Transcribe the records in full; omit images.

Records drawn from a dataset
------------

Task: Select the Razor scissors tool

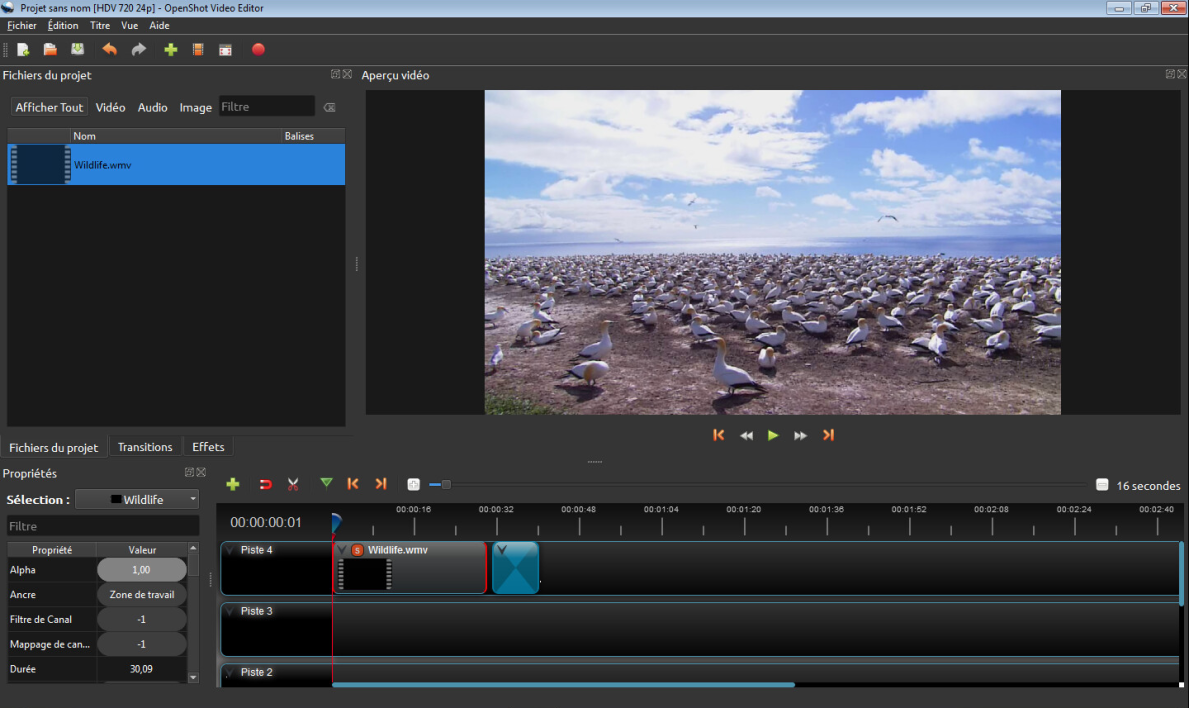Action: [x=293, y=484]
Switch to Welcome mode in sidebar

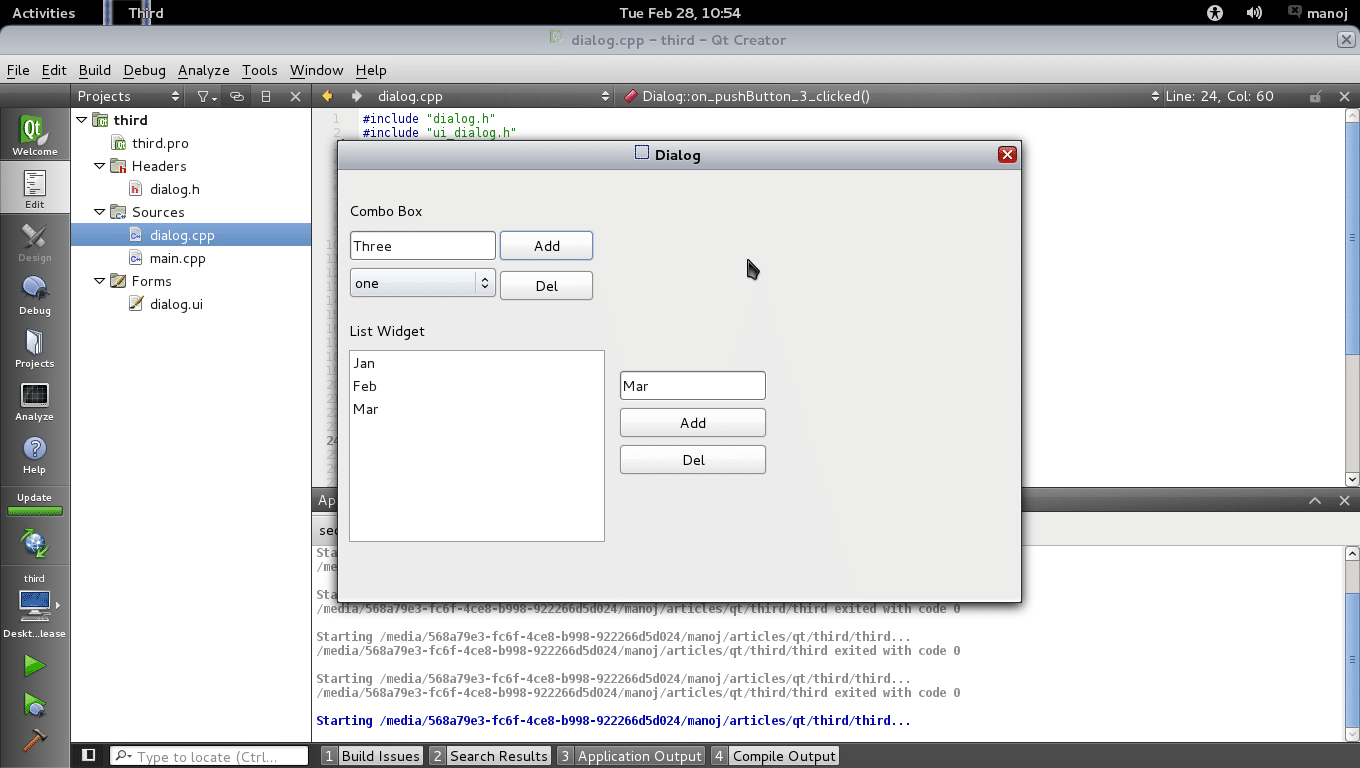coord(34,136)
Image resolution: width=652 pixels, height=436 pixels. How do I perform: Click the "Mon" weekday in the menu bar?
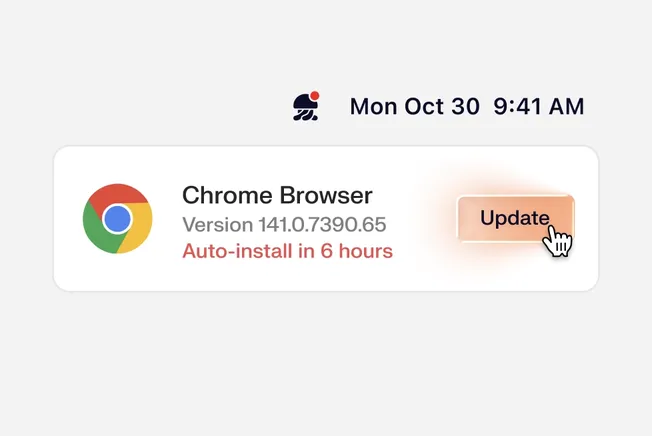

------------

◆ RESPONSE:
Task: Select the Razor scissors tool

Action: [x=293, y=484]
Switch to Welcome mode in sidebar

coord(34,136)
Image resolution: width=652 pixels, height=436 pixels. How do I perform: Click the "Mon" weekday in the menu bar?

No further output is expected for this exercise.